According to various studies, the chance of achieving a pregnancy spontaneously or with treatment after trachelectomy is between 16% and 80%. In general, pregnancy rates appear to be slightly higher with the vaginal approach (the opposite is true for oncologic outcomes). The chance of pregnancy after abdominal radical trachelectomy is around 45%, and nearly 70% of them result in live (preterm or term) birth. Abortion (miscarriage) is seen at a rate of 15-20% (first trimester pregnancy loss rates are similar to the normal population, but second trimester abortion rates have doubled). Early (preterm) labor is seen at a rate of 30%, and the reason is cervical insufficiency due to shortened cervix and premature rupture of membranes (PROM) due to subchronic chorioamnionitis. More than 50% of pregnancies reach term (>37 weeks). There is no consensus on the effectiveness of precautions like the use of prophylactic antibiotics, vaginal irrigation, monitoring of cervical length with TVUS and strict bed rest to prevent pregnancy complications. Evidently applying cerclage during the trachelectomy procedure reduces the risk of second trimester miscarriage and premature birth. However, there are also those who apply cerclage after pregnancy, with the thought that this practice (performing a cerclage at the time of trachelectomy) may cause cervical stenosis and erosion. We prefer performing routine cerclage application during the operation.
What is the ideal waiting time before getting pregnant after radical trachelectomy?
There is no consensus on the ideal waiting time. Even if there are those who suggest a short waiting period of 3 months after simple trachelectomy, it is generally recommended to wait 6-12 months before getting pregnant after radical trachelectomy. In our practice, we recommend waiting for 1 year in order to complete the microscopic wound healing, to achieve full absorption of the sutures used in utero-vaginal anastomosis, to ensure the adaptation of the organism to the new anatomy, to ensure the disease is under control, and to psychosocially prepare the mother-to-be for pregnancy.

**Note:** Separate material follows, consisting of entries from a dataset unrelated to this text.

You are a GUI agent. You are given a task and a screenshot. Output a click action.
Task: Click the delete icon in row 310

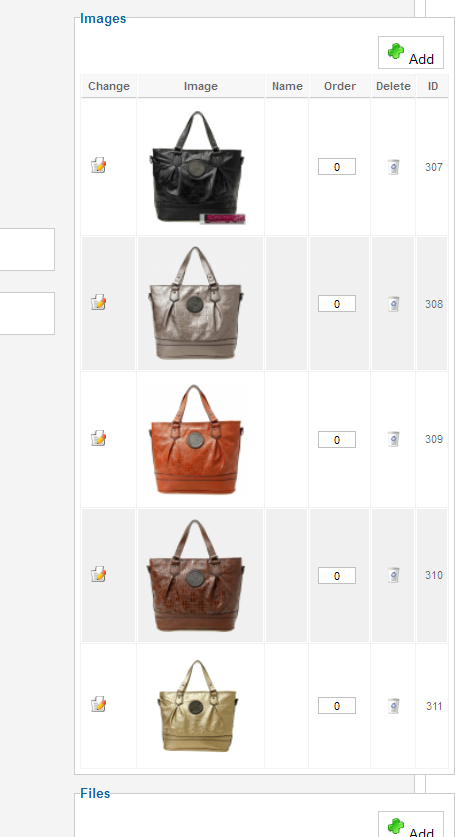point(393,575)
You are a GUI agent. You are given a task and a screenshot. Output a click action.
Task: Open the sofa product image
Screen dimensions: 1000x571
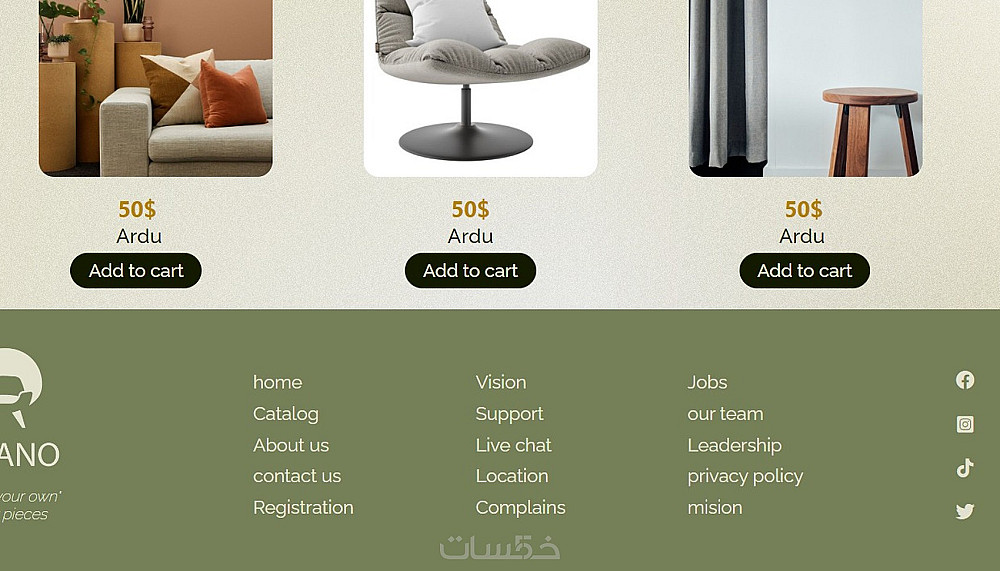click(x=156, y=88)
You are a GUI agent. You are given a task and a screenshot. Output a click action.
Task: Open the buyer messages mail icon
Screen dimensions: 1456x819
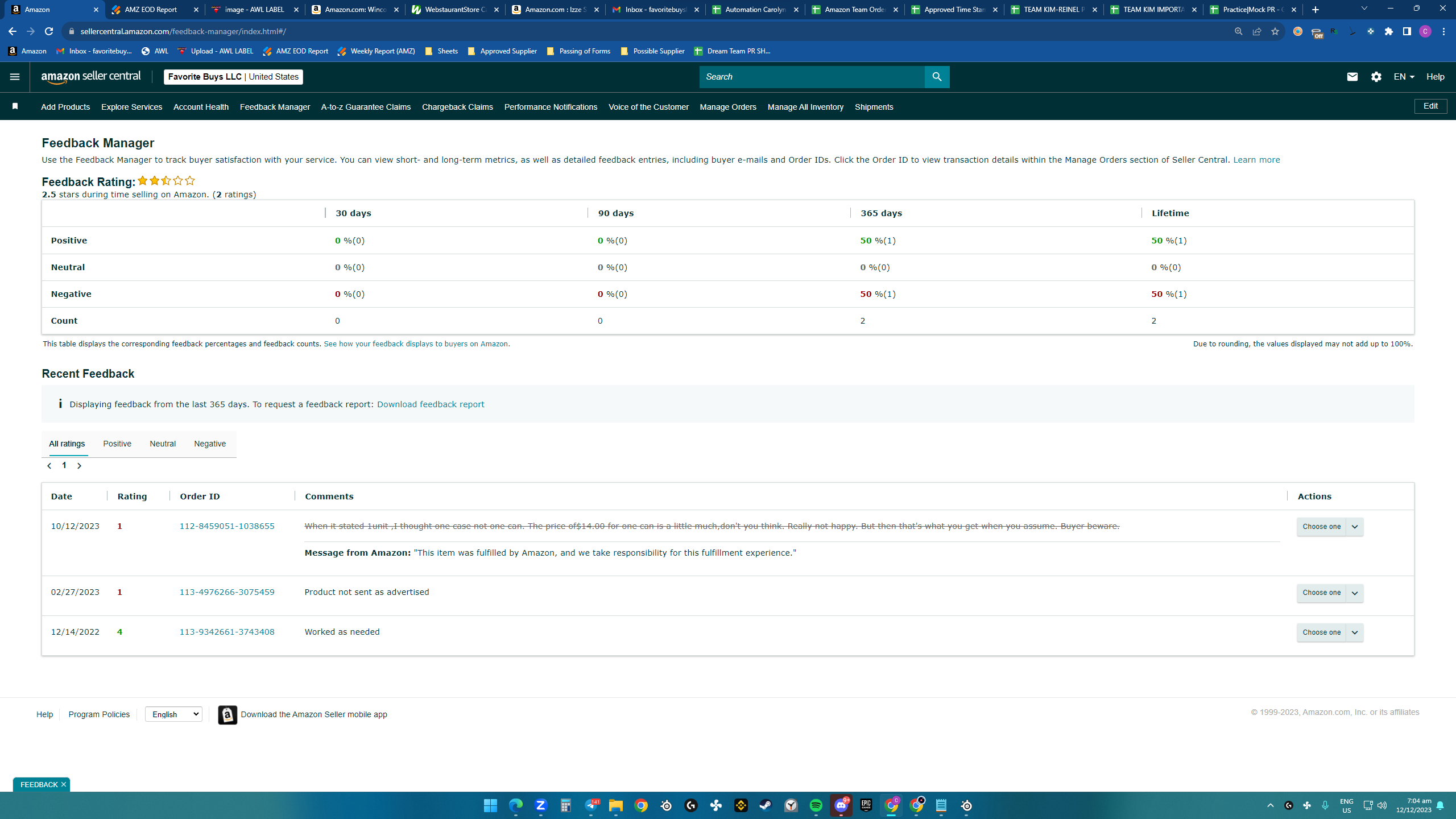[1352, 77]
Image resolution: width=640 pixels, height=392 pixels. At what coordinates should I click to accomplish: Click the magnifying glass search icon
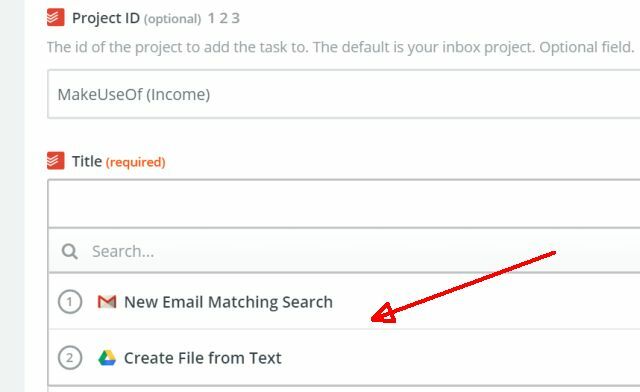pyautogui.click(x=69, y=252)
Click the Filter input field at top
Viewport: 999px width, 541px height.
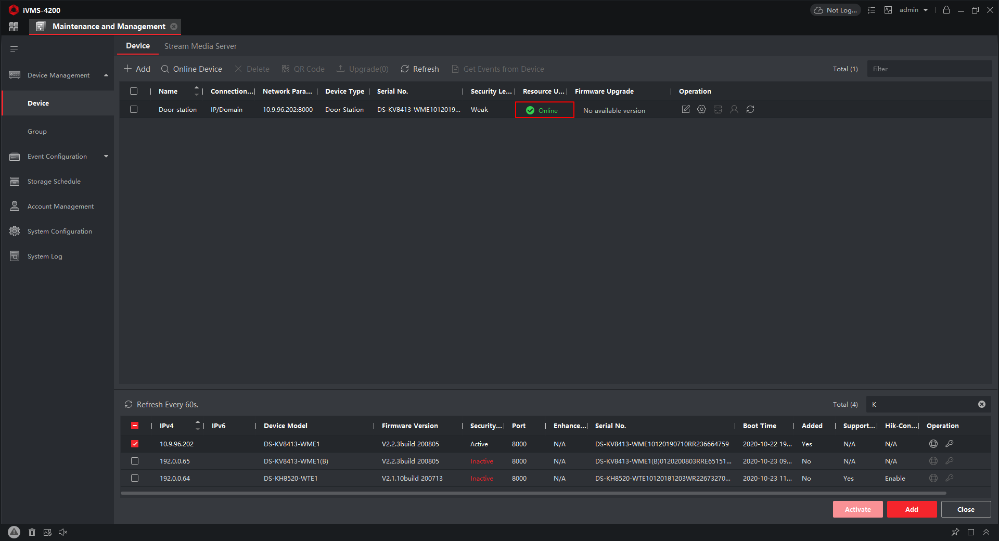(926, 69)
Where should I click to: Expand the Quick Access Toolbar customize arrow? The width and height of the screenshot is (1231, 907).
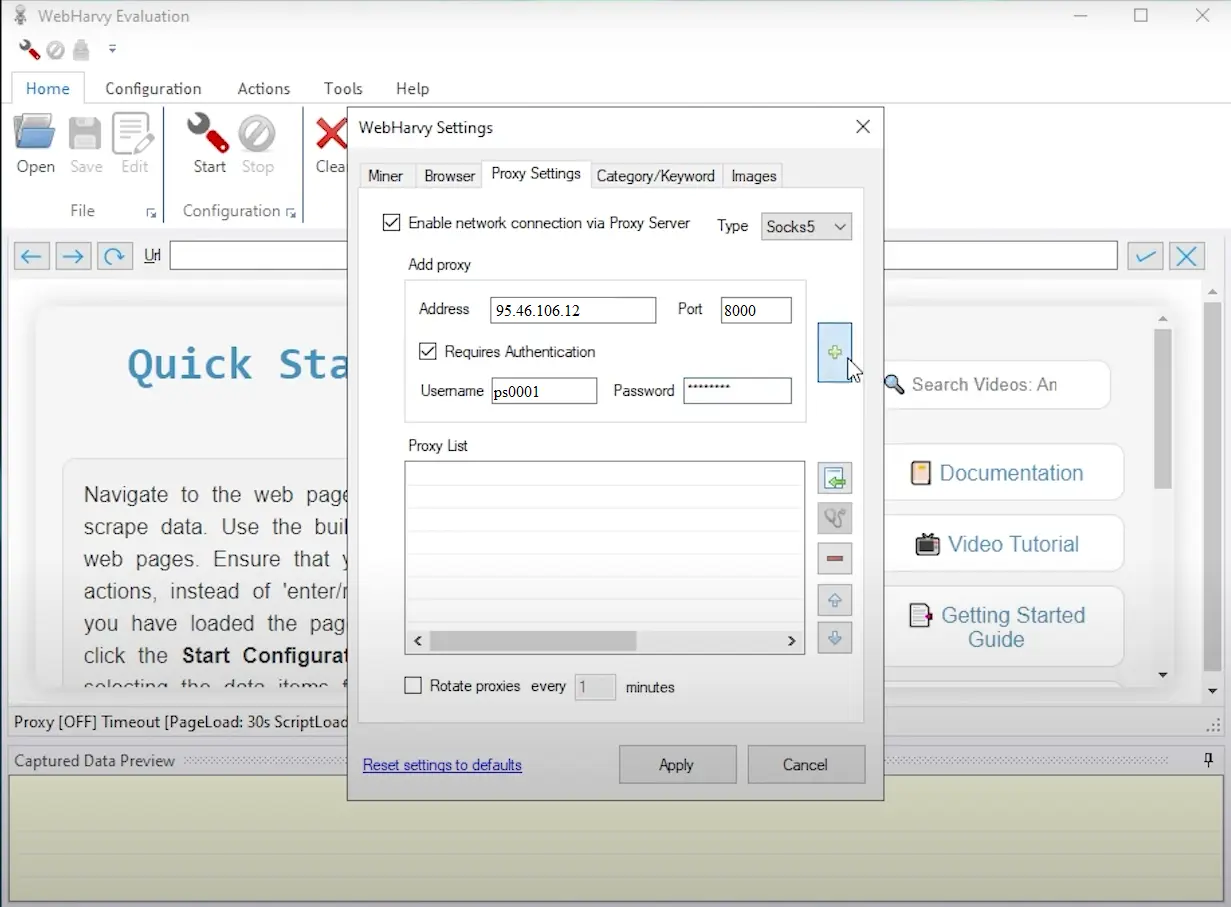click(x=112, y=49)
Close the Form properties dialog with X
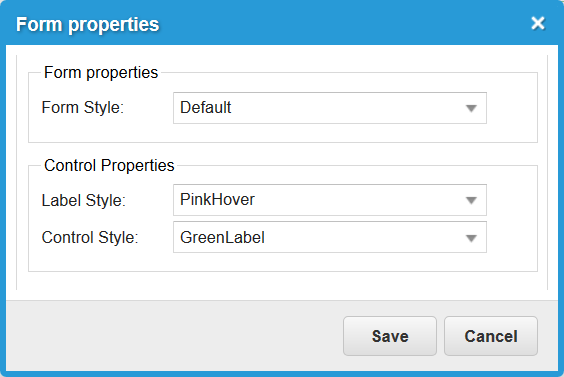This screenshot has width=564, height=377. [x=538, y=23]
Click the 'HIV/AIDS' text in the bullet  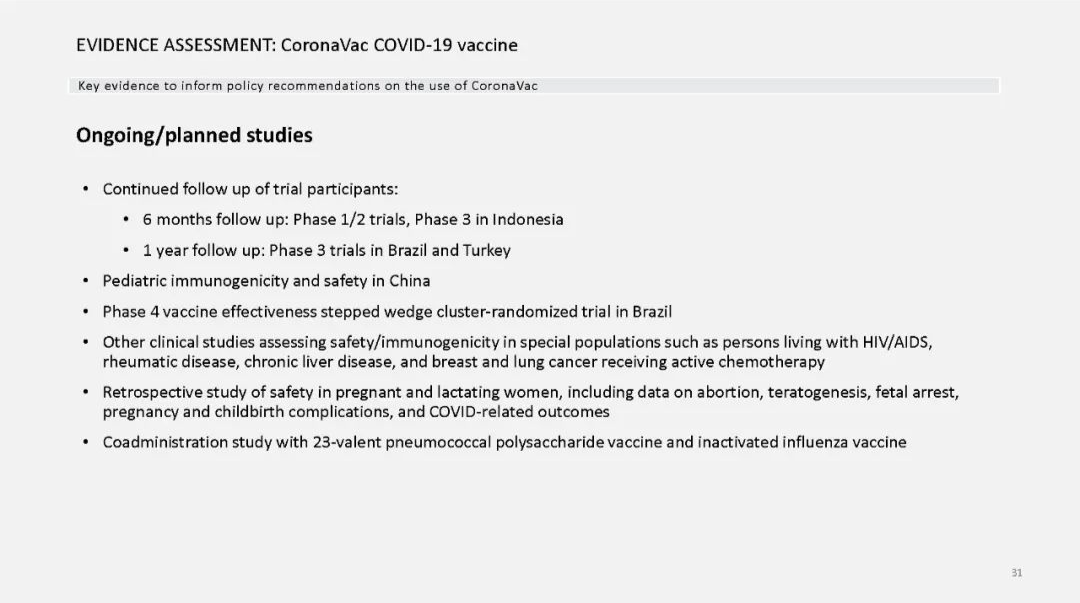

What should be the mode of delivery after radical trachelectomy?
If an abdominal cervical “cerclage” is performed during Abdominal Radical Trachelectomy or after conception, delivery must be by cesarean section. If by any chance, a pregnancy has come to the later weeks without cerclage and the expectant mother insists on a vaginal delivery, which may technically be possible, there is high risk in terms of uterine injury (even rupture) from the fibrotic cervix, and that can result to life-threatening bleeding.
Should the remaining part of the uterus be removed after having a child?
The necessity of removing the uterus (complementary hysterectomy) after achieving pregnancy and live birth is unclear and controversial. We do not have enough data to comment on this issue. We do not routinely perform hysterectomy after delivery, but we recommend hysterectomy to patients with persistent positive HPV test or cervical cytology results, abnormal bleeding or problems related to cervical stenosis.
If the disease recurs after radical trachelectomy, how is it treated?
Tumors smaller than 2 cm and without LVSI have a very low recurrence rate (around 3%). Depending on the location and extent of recurrence, the treatment method would be surgery, radiotherapy, chemotherapy, targeted drug therapy, immunotherapy or various combinations of them. The most common site of recurrence is the new cervix-vaginal junction. Relapses in this localization have higher surgical chance (hysterectomy or pelvic exenteration) along with better treatment responses. Good results are also obtained in isolated lymphatic metastases.